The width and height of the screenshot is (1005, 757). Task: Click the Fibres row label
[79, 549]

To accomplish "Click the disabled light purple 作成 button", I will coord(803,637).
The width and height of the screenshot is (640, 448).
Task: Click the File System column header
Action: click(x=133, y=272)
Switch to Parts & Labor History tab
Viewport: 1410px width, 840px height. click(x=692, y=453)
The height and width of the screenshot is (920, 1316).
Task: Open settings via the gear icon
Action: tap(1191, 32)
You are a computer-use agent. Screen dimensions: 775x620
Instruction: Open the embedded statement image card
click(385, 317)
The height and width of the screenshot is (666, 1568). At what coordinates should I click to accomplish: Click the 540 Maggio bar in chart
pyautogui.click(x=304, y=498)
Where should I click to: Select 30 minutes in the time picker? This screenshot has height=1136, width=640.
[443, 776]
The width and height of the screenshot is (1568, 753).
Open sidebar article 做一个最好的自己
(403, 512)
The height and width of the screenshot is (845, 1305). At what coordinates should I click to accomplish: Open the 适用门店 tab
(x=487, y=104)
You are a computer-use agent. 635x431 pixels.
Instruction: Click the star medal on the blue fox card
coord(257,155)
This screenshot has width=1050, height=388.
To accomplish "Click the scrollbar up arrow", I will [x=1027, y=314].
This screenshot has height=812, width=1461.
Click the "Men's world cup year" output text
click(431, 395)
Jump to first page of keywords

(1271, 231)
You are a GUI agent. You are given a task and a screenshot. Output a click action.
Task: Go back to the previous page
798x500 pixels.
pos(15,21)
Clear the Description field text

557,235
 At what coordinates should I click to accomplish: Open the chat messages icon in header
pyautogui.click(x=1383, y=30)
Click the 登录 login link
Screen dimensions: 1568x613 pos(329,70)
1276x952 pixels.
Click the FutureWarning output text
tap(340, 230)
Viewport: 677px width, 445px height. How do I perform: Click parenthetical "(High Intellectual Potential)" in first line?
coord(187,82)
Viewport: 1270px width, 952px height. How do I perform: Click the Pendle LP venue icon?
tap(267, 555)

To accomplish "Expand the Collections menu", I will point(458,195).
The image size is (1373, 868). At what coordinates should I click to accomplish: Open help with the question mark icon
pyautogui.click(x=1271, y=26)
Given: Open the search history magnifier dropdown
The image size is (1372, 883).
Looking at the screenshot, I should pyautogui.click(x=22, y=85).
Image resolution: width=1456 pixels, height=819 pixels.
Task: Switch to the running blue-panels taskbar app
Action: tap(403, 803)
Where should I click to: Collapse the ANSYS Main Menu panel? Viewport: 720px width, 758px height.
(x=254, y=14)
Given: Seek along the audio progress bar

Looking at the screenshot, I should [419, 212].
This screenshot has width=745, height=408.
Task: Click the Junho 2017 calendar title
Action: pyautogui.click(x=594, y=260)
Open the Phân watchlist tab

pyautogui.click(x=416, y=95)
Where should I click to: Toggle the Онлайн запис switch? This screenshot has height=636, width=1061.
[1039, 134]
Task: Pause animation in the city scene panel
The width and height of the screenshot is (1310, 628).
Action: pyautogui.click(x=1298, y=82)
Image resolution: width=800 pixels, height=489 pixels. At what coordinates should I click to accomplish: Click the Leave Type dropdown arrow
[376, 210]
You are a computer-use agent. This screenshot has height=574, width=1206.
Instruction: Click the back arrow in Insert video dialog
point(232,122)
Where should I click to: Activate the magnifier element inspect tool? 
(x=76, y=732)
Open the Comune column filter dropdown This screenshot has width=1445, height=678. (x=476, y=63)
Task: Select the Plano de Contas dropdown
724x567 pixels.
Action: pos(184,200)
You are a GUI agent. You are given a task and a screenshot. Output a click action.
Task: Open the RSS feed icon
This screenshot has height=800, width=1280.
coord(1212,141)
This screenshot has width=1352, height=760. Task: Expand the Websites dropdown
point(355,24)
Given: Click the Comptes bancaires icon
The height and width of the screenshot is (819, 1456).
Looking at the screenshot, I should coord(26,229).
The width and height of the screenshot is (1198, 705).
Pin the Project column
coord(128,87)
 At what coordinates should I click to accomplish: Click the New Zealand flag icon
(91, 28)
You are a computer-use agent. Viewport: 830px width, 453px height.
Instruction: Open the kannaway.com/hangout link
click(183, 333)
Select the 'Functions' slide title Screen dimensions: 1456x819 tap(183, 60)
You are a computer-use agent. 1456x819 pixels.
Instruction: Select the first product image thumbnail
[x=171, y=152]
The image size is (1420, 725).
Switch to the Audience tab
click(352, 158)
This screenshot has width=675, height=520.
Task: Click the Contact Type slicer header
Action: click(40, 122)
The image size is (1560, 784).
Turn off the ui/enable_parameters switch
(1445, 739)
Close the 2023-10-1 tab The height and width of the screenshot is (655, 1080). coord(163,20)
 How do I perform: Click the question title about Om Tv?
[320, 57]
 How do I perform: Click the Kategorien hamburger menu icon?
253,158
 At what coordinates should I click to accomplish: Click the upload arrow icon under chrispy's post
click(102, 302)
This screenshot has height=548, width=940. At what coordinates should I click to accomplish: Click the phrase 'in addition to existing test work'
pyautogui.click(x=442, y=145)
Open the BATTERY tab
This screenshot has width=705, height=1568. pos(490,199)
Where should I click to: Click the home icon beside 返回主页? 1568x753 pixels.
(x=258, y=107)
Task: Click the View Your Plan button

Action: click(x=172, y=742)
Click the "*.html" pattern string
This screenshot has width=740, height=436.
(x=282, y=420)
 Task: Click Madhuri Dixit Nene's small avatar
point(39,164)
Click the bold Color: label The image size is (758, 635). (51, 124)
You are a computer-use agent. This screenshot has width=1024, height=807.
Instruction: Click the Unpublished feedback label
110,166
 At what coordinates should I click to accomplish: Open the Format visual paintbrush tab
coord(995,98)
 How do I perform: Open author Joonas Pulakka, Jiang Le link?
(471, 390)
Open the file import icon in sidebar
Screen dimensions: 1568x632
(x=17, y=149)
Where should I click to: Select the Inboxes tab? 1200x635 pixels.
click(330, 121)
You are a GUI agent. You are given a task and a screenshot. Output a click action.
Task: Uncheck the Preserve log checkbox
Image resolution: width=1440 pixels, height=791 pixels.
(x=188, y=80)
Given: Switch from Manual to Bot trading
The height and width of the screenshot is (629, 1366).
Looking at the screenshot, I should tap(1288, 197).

Problem requirements:
Format the lines of the records above as a Markdown table with two columns, n for the row number and Line for the line itself, leaving out any blank lines.

Reply:
| n | Line |
|---|---|
| 1 | The width and height of the screenshot is (1005, 757). Task: Click the Fibres row label |
| 2 | [79, 549] |
| 3 | To accomplish "Click the disabled light purple 作成 button", I will coord(803,637). |
| 4 | The width and height of the screenshot is (640, 448). |
| 5 | Task: Click the File System column header |
| 6 | Action: click(x=133, y=272) |
| 7 | Switch to Parts & Labor History tab |
| 8 | Viewport: 1410px width, 840px height. click(x=692, y=453) |
| 9 | The height and width of the screenshot is (920, 1316). |
| 10 | Task: Open settings via the gear icon |
| 11 | Action: tap(1191, 32) |
| 12 | You are a computer-use agent. Screen dimensions: 775x620 |
| 13 | Instruction: Open the embedded statement image card |
| 14 | click(385, 317) |
| 15 | The height and width of the screenshot is (666, 1568). At what coordinates should I click to accomplish: Click the 540 Maggio bar in chart |
| 16 | pyautogui.click(x=304, y=498) |
| 17 | Where should I click to: Select 30 minutes in the time picker? This screenshot has height=1136, width=640. |
| 18 | [443, 776] |
| 19 | The width and height of the screenshot is (1568, 753). |
| 20 | Open sidebar article 做一个最好的自己 |
| 21 | (403, 512) |
| 22 | The height and width of the screenshot is (845, 1305). At what coordinates should I click to accomplish: Open the 适用门店 tab |
| 23 | (x=487, y=104) |
| 24 | You are a computer-use agent. 635x431 pixels. |
| 25 | Instruction: Click the star medal on the blue fox card |
| 26 | coord(257,155) |
| 27 | This screenshot has width=1050, height=388. |
| 28 | To accomplish "Click the scrollbar up arrow", I will [x=1027, y=314]. |
| 29 | This screenshot has height=812, width=1461. |
| 30 | Click the "Men's world cup year" output text |
| 31 | click(431, 395) |
| 32 | Jump to first page of keywords |
| 33 | (1271, 231) |
| 34 | You are a GUI agent. You are given a task and a screenshot. Output a click action. |
| 35 | Task: Go back to the previous page |
| 36 | 798x500 pixels. |
| 37 | pos(15,21) |
| 38 | Clear the Description field text |
| 39 | 557,235 |
| 40 |  At what coordinates should I click to accomplish: Open the chat messages icon in header |
| 41 | pyautogui.click(x=1383, y=30) |
| 42 | Click the 登录 login link |
| 43 | Screen dimensions: 1568x613 pos(329,70) |
| 44 | 1276x952 pixels. |
| 45 | Click the FutureWarning output text |
| 46 | tap(340, 230) |
| 47 | Viewport: 677px width, 445px height. How do I perform: Click parenthetical "(High Intellectual Potential)" in first line? |
| 48 | coord(187,82) |
| 49 | Viewport: 1270px width, 952px height. How do I perform: Click the Pendle LP venue icon? |
| 50 | tap(267, 555) |
| 51 | To accomplish "Expand the Collections menu", I will point(458,195). |
| 52 | The image size is (1373, 868). At what coordinates should I click to accomplish: Open help with the question mark icon |
| 53 | pyautogui.click(x=1271, y=26) |
| 54 | Given: Open the search history magnifier dropdown |
| 55 | The image size is (1372, 883). |
| 56 | Looking at the screenshot, I should pyautogui.click(x=22, y=85). |
| 57 | Image resolution: width=1456 pixels, height=819 pixels. |
| 58 | Task: Switch to the running blue-panels taskbar app |
| 59 | Action: tap(403, 803) |
| 60 | Where should I click to: Collapse the ANSYS Main Menu panel? Viewport: 720px width, 758px height. |
| 61 | (x=254, y=14) |
| 62 | Given: Seek along the audio progress bar |
| 63 | Looking at the screenshot, I should [419, 212]. |
| 64 | This screenshot has width=745, height=408. |
| 65 | Task: Click the Junho 2017 calendar title |
| 66 | Action: pyautogui.click(x=594, y=260) |
| 67 | Open the Phân watchlist tab |
| 68 | pyautogui.click(x=416, y=95) |
| 69 | Where should I click to: Toggle the Онлайн запис switch? This screenshot has height=636, width=1061. |
| 70 | [1039, 134] |
| 71 | Task: Pause animation in the city scene panel |
| 72 | The width and height of the screenshot is (1310, 628). |
| 73 | Action: pyautogui.click(x=1298, y=82) |
| 74 | Image resolution: width=800 pixels, height=489 pixels. At what coordinates should I click to accomplish: Click the Leave Type dropdown arrow |
| 75 | [376, 210] |
| 76 | You are a computer-use agent. This screenshot has height=574, width=1206. |
| 77 | Instruction: Click the back arrow in Insert video dialog |
| 78 | point(232,122) |
| 79 | Where should I click to: Activate the magnifier element inspect tool?  |
| 80 | (x=76, y=732) |
| 81 | Open the Comune column filter dropdown This screenshot has width=1445, height=678. (x=476, y=63) |
| 82 | Task: Select the Plano de Contas dropdown |
| 83 | 724x567 pixels. |
| 84 | Action: pos(184,200) |
| 85 | You are a GUI agent. You are given a task and a screenshot. Output a click action. |
| 86 | Task: Open the RSS feed icon |
| 87 | This screenshot has height=800, width=1280. |
| 88 | coord(1212,141) |
| 89 | This screenshot has width=1352, height=760. Task: Expand the Websites dropdown |
| 90 | point(355,24) |
| 91 | Given: Click the Comptes bancaires icon |
| 92 | The height and width of the screenshot is (819, 1456). |
| 93 | Looking at the screenshot, I should coord(26,229). |
| 94 | The width and height of the screenshot is (1198, 705). |
| 95 | Pin the Project column |
| 96 | coord(128,87) |
| 97 |  At what coordinates should I click to accomplish: Click the New Zealand flag icon |
| 98 | (91, 28) |
| 99 | You are a computer-use agent. Viewport: 830px width, 453px height. |
| 100 | Instruction: Open the kannaway.com/hangout link |
| 101 | click(183, 333) |
| 102 | Select the 'Functions' slide title Screen dimensions: 1456x819 tap(183, 60) |
| 103 | You are a computer-use agent. 1456x819 pixels. |
| 104 | Instruction: Select the first product image thumbnail |
| 105 | [x=171, y=152] |
| 106 | The image size is (1420, 725). |
| 107 | Switch to the Audience tab |
| 108 | click(352, 158) |
| 109 | This screenshot has width=675, height=520. |
| 110 | Task: Click the Contact Type slicer header |
| 111 | Action: click(40, 122) |
| 112 | The image size is (1560, 784). |
| 113 | Turn off the ui/enable_parameters switch |
| 114 | (1445, 739) |
| 115 | Close the 2023-10-1 tab The height and width of the screenshot is (655, 1080). coord(163,20) |
| 116 |  How do I perform: Click the question title about Om Tv? |
| 117 | [320, 57] |
| 118 |  How do I perform: Click the Kategorien hamburger menu icon? |
| 119 | 253,158 |
| 120 |  At what coordinates should I click to accomplish: Click the upload arrow icon under chrispy's post |
| 121 | click(102, 302) |
| 122 | This screenshot has height=548, width=940. At what coordinates should I click to accomplish: Click the phrase 'in addition to existing test work' |
| 123 | pyautogui.click(x=442, y=145) |
| 124 | Open the BATTERY tab |
| 125 | This screenshot has width=705, height=1568. pos(490,199) |
| 126 | Where should I click to: Click the home icon beside 返回主页? 1568x753 pixels. |
| 127 | (x=258, y=107) |
| 128 | Task: Click the View Your Plan button |
| 129 | Action: click(x=172, y=742) |
| 130 | Click the "*.html" pattern string |
| 131 | This screenshot has width=740, height=436. |
| 132 | (x=282, y=420) |
| 133 |  Task: Click Madhuri Dixit Nene's small avatar |
| 134 | point(39,164) |
| 135 | Click the bold Color: label The image size is (758, 635). (51, 124) |
| 136 | You are a computer-use agent. This screenshot has width=1024, height=807. |
| 137 | Instruction: Click the Unpublished feedback label |
| 138 | 110,166 |
| 139 |  At what coordinates should I click to accomplish: Open the Format visual paintbrush tab |
| 140 | coord(995,98) |
| 141 |  How do I perform: Open author Joonas Pulakka, Jiang Le link? |
| 142 | (471, 390) |
| 143 | Open the file import icon in sidebar |
| 144 | Screen dimensions: 1568x632 |
| 145 | (x=17, y=149) |
| 146 | Where should I click to: Select the Inboxes tab? 1200x635 pixels. |
| 147 | click(330, 121) |
| 148 | You are a GUI agent. You are given a task and a screenshot. Output a click action. |
| 149 | Task: Uncheck the Preserve log checkbox |
| 150 | Image resolution: width=1440 pixels, height=791 pixels. |
| 151 | (x=188, y=80) |
| 152 | Given: Switch from Manual to Bot trading |
| 153 | The height and width of the screenshot is (629, 1366). |
| 154 | Looking at the screenshot, I should tap(1288, 197). |